[DATA FOR PROCESSING — start]

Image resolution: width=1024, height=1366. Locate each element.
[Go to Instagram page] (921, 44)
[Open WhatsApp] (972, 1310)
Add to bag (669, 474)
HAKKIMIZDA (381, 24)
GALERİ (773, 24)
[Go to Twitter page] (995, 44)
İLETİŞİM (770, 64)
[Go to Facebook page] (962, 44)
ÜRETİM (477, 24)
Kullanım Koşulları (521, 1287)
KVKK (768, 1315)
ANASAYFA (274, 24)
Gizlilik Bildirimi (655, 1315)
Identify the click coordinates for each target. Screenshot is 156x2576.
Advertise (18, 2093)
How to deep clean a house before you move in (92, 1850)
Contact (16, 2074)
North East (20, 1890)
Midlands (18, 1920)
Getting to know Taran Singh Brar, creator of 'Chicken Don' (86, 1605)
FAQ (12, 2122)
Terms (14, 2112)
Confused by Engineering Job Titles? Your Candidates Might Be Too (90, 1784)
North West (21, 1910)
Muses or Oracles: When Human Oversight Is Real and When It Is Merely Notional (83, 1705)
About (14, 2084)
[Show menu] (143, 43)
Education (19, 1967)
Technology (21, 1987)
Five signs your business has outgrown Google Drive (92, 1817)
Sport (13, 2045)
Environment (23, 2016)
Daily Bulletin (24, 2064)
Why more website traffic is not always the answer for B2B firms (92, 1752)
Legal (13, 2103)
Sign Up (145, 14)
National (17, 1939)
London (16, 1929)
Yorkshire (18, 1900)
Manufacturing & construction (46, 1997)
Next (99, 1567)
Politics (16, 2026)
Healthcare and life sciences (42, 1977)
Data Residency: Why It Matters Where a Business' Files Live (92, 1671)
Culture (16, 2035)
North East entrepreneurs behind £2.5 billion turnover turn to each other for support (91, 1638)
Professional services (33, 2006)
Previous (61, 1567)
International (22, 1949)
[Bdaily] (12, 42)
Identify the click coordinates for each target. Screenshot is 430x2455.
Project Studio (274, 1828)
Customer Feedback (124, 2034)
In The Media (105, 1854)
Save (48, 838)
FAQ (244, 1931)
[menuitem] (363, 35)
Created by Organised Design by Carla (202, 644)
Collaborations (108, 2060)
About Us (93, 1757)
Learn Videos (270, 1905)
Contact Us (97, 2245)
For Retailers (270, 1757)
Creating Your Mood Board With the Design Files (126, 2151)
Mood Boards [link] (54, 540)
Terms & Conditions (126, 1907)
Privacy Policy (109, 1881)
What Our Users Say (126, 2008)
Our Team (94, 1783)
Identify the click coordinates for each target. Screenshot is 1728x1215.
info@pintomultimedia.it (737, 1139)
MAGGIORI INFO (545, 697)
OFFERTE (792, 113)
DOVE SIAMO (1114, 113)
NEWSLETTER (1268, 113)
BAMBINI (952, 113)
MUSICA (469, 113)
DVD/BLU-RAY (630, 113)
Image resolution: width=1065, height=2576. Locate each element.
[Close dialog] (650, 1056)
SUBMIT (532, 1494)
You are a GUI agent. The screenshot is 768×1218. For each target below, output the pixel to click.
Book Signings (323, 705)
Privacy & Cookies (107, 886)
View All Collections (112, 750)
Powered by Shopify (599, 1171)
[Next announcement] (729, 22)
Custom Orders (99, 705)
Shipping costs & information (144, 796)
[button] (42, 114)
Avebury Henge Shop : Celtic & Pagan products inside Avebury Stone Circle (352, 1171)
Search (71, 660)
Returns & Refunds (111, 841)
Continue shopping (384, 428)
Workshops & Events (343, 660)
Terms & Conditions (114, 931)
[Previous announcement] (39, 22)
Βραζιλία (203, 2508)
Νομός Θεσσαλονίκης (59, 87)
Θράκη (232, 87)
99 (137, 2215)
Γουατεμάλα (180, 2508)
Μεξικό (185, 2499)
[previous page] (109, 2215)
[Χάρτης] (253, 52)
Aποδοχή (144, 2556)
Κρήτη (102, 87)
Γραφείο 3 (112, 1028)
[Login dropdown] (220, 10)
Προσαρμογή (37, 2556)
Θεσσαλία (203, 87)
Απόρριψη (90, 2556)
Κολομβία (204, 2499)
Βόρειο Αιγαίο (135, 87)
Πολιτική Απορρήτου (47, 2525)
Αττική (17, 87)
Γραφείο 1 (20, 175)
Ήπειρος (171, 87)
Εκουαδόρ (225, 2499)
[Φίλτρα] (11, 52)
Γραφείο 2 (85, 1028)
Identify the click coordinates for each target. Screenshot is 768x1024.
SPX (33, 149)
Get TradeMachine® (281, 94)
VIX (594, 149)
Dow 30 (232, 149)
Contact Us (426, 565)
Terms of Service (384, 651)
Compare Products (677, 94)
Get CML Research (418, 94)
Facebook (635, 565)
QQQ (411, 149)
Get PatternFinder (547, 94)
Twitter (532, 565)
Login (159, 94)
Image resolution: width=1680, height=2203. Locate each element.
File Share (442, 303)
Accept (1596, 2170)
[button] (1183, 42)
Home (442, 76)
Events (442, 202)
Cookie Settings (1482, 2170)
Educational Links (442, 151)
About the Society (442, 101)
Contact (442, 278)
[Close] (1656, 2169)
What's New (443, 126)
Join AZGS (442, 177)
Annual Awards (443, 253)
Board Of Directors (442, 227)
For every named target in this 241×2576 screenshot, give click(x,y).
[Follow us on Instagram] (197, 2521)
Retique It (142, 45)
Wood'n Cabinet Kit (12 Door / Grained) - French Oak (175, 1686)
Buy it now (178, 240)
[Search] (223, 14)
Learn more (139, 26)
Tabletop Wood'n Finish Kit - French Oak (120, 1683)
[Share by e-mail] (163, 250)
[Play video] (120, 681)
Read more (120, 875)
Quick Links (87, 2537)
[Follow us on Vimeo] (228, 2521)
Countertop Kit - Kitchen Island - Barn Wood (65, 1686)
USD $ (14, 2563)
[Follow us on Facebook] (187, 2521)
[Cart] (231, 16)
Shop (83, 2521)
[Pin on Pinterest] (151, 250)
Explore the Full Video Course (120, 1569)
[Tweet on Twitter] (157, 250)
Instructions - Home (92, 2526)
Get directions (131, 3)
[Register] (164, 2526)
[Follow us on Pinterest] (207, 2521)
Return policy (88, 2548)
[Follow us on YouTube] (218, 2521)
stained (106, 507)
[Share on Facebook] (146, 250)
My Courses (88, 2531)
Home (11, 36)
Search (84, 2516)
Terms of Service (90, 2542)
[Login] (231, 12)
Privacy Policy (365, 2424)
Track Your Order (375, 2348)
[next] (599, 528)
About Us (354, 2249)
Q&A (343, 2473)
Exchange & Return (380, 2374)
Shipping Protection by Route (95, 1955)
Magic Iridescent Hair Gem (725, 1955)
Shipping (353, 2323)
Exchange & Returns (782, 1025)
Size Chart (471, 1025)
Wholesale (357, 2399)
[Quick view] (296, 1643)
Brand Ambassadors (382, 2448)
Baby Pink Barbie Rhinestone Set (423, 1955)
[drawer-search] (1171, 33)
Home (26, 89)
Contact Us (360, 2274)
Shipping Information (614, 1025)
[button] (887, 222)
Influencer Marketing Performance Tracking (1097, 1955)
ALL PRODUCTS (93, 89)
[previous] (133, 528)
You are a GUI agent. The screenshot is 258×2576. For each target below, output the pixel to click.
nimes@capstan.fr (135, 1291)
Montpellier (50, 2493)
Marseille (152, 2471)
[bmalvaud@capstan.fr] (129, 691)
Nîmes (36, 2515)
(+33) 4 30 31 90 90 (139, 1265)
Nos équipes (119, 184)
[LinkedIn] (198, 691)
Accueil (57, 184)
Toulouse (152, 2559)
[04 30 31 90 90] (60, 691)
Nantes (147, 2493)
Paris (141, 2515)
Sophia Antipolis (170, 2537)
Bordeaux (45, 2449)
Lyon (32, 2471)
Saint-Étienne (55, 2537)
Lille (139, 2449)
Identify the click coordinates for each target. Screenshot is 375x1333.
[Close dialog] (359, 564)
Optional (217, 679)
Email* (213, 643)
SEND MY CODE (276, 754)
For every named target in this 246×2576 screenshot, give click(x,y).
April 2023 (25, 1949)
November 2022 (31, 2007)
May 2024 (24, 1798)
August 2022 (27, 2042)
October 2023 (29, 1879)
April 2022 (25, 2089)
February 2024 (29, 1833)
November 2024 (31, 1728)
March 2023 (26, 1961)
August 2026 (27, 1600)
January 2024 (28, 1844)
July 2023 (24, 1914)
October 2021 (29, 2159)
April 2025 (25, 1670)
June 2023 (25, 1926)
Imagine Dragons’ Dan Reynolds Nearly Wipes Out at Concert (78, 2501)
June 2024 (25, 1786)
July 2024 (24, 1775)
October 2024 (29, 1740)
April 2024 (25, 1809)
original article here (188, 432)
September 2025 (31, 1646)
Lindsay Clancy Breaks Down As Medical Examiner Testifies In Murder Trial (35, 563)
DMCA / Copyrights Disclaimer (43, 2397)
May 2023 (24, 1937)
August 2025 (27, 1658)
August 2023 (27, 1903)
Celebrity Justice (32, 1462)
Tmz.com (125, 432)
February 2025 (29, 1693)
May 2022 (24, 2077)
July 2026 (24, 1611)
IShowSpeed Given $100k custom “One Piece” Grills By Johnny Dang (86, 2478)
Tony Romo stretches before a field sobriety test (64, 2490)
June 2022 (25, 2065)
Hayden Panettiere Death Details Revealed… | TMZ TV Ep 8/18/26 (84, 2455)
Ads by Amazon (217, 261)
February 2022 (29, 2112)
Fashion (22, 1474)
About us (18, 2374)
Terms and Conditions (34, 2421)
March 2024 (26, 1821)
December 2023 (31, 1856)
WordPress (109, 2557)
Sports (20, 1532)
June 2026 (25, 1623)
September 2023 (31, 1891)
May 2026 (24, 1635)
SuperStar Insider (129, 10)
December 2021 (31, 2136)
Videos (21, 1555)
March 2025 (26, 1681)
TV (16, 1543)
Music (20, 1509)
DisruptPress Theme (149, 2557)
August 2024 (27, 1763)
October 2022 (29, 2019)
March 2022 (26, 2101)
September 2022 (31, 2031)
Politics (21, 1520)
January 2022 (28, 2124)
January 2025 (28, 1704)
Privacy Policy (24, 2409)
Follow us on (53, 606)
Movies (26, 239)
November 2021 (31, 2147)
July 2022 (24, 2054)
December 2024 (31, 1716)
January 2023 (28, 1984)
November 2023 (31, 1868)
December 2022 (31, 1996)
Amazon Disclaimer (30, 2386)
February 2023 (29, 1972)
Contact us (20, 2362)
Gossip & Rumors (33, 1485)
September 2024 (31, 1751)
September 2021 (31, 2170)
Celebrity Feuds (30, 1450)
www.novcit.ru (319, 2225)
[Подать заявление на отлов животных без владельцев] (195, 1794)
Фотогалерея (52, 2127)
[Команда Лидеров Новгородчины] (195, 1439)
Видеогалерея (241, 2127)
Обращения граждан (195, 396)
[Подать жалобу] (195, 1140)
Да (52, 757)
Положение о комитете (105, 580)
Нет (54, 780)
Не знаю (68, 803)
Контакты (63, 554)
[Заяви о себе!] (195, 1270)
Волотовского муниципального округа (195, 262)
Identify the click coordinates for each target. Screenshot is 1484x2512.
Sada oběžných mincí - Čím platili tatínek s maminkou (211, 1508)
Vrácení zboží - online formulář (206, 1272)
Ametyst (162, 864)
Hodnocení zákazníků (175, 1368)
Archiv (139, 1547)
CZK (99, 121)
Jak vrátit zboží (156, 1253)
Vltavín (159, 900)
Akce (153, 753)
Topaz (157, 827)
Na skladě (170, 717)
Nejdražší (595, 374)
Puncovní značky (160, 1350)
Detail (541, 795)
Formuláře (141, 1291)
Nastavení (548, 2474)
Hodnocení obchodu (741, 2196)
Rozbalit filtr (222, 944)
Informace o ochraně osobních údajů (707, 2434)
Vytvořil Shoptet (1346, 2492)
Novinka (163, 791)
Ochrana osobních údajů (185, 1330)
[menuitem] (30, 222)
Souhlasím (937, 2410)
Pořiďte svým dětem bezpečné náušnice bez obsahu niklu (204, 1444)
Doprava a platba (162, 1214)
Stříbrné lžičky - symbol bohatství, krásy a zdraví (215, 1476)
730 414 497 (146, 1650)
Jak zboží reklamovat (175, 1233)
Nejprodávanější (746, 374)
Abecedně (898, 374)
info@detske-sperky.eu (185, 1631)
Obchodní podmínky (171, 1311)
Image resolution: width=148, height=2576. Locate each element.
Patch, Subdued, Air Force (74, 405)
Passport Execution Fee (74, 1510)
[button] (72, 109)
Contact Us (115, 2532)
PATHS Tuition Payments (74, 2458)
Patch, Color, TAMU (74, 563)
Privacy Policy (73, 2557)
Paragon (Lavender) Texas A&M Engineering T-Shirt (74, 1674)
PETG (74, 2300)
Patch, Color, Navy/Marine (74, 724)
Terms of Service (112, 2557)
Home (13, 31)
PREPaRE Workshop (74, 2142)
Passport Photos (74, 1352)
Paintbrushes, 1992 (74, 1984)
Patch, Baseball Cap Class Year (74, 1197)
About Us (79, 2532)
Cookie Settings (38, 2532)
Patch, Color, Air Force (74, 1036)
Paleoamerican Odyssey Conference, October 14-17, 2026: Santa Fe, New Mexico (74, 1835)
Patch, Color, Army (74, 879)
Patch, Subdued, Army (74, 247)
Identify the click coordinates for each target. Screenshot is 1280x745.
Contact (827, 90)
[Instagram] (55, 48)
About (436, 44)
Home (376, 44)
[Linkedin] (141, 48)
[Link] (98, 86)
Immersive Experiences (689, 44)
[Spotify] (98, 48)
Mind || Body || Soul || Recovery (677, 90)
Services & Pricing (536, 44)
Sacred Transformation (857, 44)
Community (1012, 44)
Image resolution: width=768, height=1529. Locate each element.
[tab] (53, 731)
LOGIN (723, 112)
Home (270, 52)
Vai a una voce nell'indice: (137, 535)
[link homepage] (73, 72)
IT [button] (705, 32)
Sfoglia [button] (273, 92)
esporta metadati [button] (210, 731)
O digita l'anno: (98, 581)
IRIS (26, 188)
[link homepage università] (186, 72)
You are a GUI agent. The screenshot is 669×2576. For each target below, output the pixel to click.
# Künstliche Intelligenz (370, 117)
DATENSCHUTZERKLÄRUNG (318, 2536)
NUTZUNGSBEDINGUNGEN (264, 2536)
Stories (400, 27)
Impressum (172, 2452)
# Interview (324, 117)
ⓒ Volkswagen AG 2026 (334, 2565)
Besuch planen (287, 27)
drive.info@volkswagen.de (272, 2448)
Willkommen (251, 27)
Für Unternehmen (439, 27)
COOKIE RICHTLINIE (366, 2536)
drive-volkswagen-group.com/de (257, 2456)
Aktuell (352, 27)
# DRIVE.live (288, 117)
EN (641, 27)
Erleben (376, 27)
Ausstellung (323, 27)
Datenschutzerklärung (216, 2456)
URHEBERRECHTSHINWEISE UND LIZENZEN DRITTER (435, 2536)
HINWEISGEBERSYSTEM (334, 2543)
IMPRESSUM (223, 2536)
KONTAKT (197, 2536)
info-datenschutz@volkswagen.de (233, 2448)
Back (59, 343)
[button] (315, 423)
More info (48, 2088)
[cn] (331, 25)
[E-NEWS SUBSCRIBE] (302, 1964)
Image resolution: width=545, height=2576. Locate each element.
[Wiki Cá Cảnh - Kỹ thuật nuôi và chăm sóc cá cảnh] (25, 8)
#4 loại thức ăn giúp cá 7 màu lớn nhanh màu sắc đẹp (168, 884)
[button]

[DATA FOR PROCESSING — finish]

**PROBLEM DESCRIPTION**
What is the number of lines in the records that contain "Share"? Answer with it alone.

**TASK ANSWER**
3